Когда Шагал писал шедевр 1910 года, картину «Рождение», он сознательно закрывал ею цикл о жизни русско-еврейского маленького города, открытый картиной 1908 года «Покойник». Эти два полотна – рождение и смерть – образуют арку, перекинутую через весь его первый русский период: картина «Русская свадьба», ню с Теей и портрет Беллы. Салютуя друг другу, картины «Рождение» и «Смерть» являют собою смесь символизма, реализма и примитивизма. Оба изображения являются портретами состояния души художника, усиленного некоей театральностью. Но если в картине «Покойник» («Смерть») чувствуется страх, то в «Рождении» – ожидание, неуверенность и волнение.

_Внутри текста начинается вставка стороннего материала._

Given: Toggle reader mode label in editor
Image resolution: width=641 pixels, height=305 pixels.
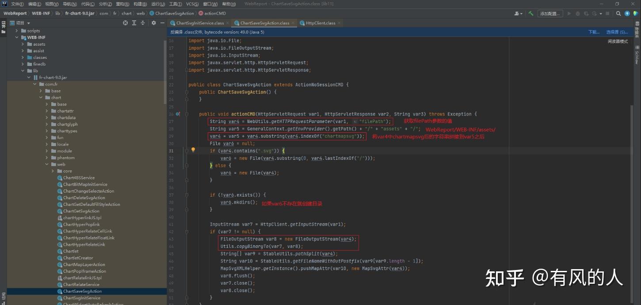Looking at the screenshot, I should pos(618,42).
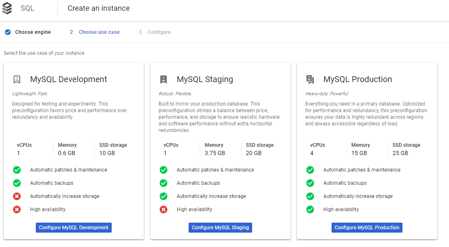This screenshot has height=247, width=449.
Task: Click the MySQL Staging book icon
Action: (x=163, y=79)
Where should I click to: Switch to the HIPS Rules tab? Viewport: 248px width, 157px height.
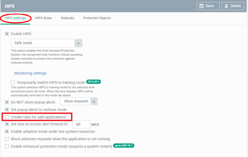pos(43,18)
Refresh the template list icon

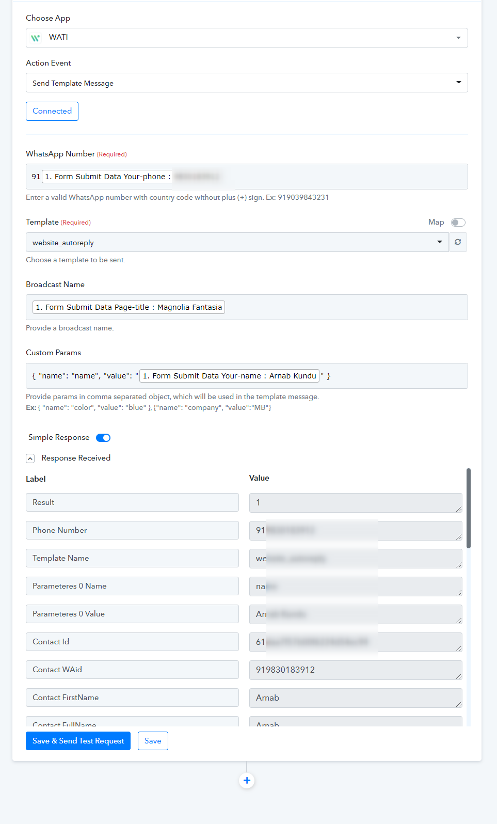[x=458, y=242]
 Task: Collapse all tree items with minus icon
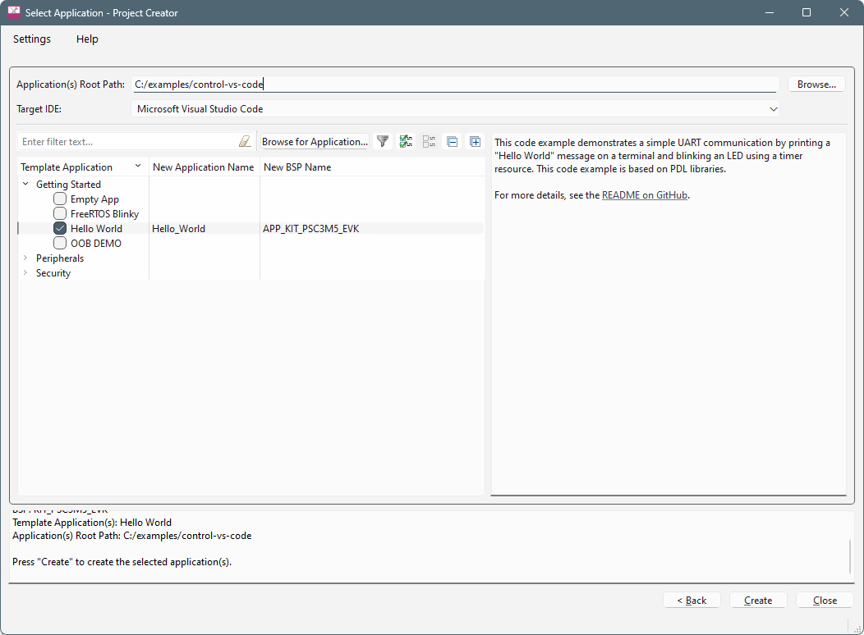tap(452, 142)
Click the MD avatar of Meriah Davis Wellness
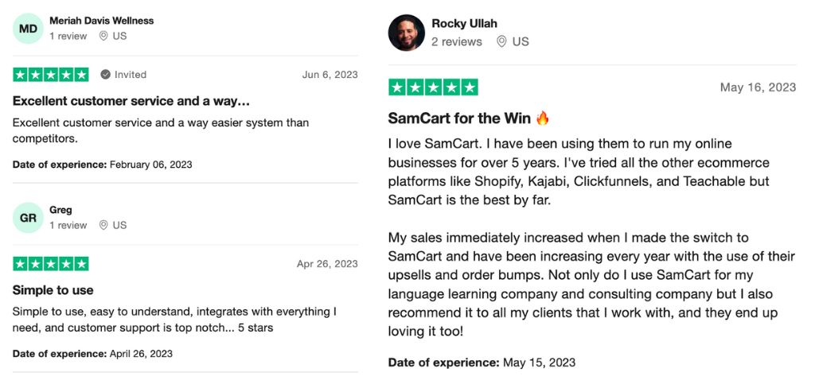The width and height of the screenshot is (815, 380). tap(28, 28)
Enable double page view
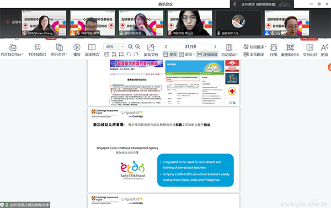 tap(186, 55)
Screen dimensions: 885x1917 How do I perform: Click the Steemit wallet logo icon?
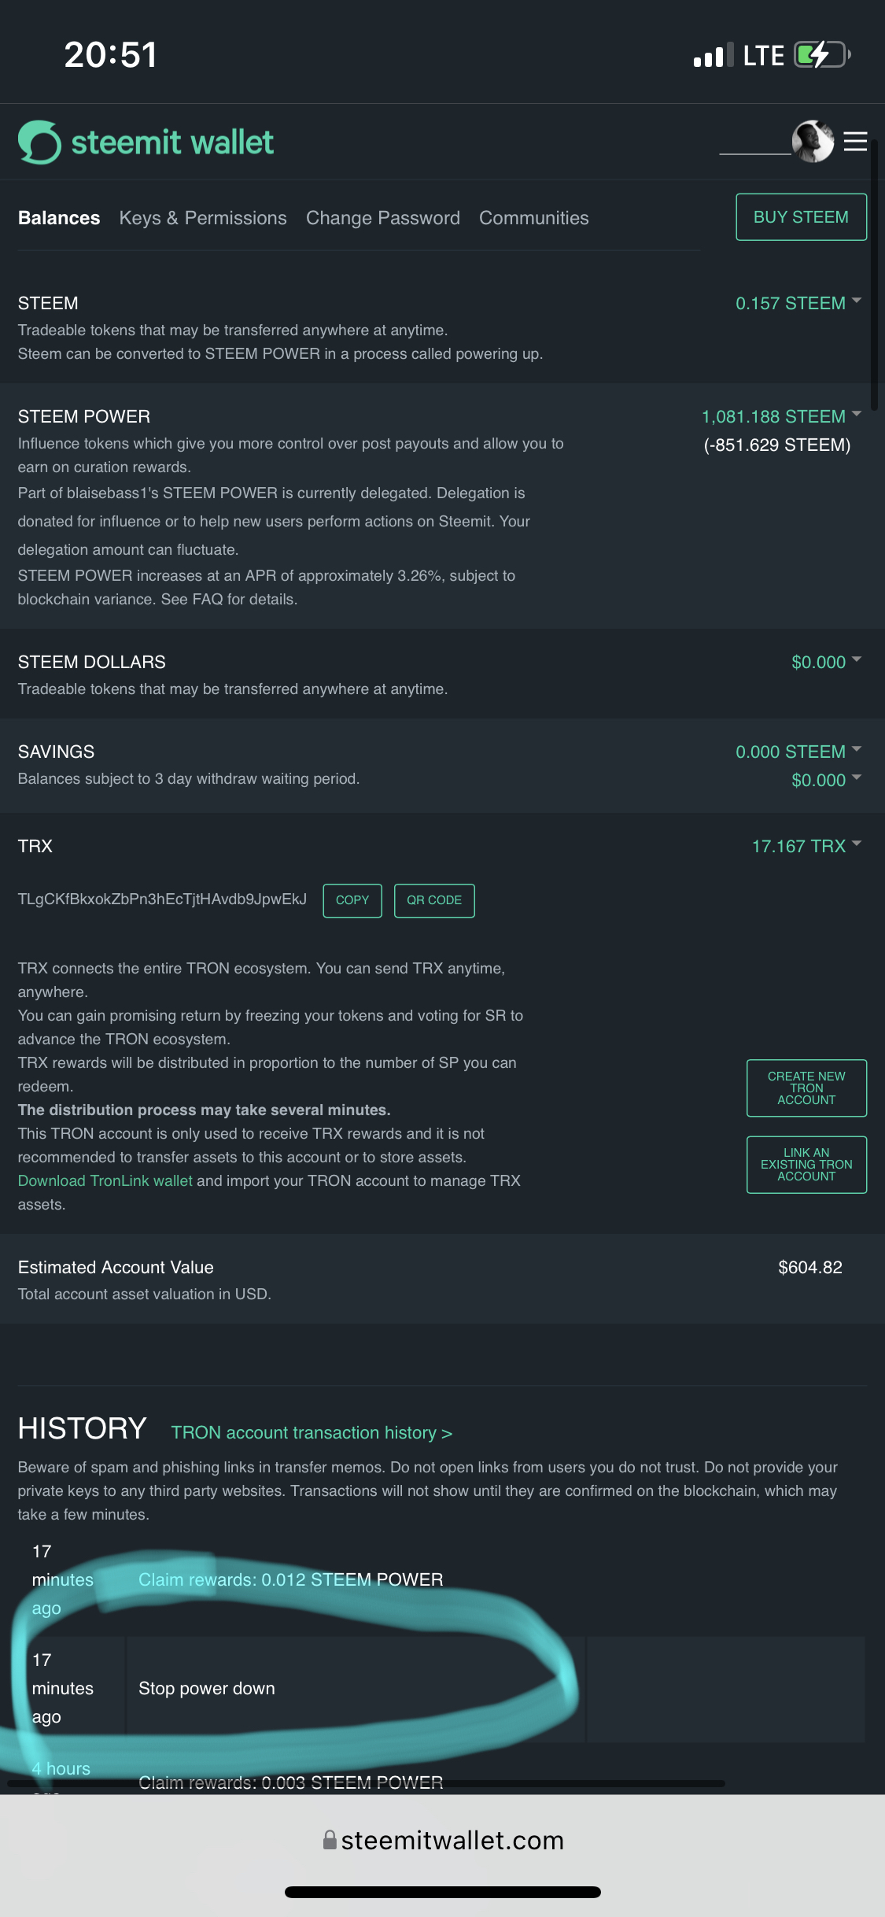pyautogui.click(x=39, y=142)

Малиновый балдахин над кроватью, висящий на четырех столбах, как из-за театрального занавеса показываются акушерка, которая держит ребенка, и бледная, все еще истекающая кровью мать. Поза лежащей на кровати матери напоминает «Данаю» Рембрандта, с которой Шагал был знаком по Эрмитажу. В предварительном рисунке к картине использованы подчеркнуто классицистические фигуры. Расходящиеся занавески появились под влиянием византийских икон на сюжет Рождества. Ромм настаивал на том, что картина «Рождение» была вдохновлена символистскими стихами Блока и Андрея Белого, объясняя это тем, что Шагал, «чья жизнь была – года исканий», в то время был поглощен темами рождения, смерти, бесконечной смены поколений. «А я времени не знаю, – мечтательно говорил Ромму Шагал, – и это, быть может, нехорошо, очень нехорошо». Однако, несмотря на то, что в картине «Рождение» сплавились влияния Востока и Запада, она представляет собой типичную русскую авангардную живопись 1910 года, где присутствует личная шагаловская смесь мистицизма и грубой материальности, происходящих от хасидизма, которым он был пропитан, и повседневной жизни Витебска. Фейга-Ита, наблюдая, как сын заканчивает работу над картиной, предложила перевязать живот матери белым полотенцем, и он «тут же последовал ее совету. И это было правильно! Тело приобрело жизнь!» Как и в картинах, где позировала Тея, женщина являет собою центр; как комический контрапункт к ее торжественности изображается муж, неуклюже выползающий из-под кровати, где он прятался – вспомогательное действие. В то время как в золотом свете лампы новости о рождении ждет группа перешептывающихся евреев. Их фигуры, трогательные, но гротескные, вызывают в памяти характеры, описанные в современной, вдохновленной хасидизмом литературе на идише. Например, как у Ицхака Переца в его книге «Времена Мессии» (1908), где чудо рождения, предчувствие и ожидание перемен, имеющих важное значение, сочетаются с юмором и реализмом. Вот сцена в книге Переца, для которой картина «Рождение» могла бы быть иллюстрацией:
«Вхожу в корчму. Большая комната, разделенная пополам старым занавесом. В половине, что ближе к дверям, за столом сидят трое мужчин. Они меня не замечают, но мне они хорошо видны. Предо мною три поколения…
Старик подумал и спросил:
– Что случилось, девочка родилась, что ли?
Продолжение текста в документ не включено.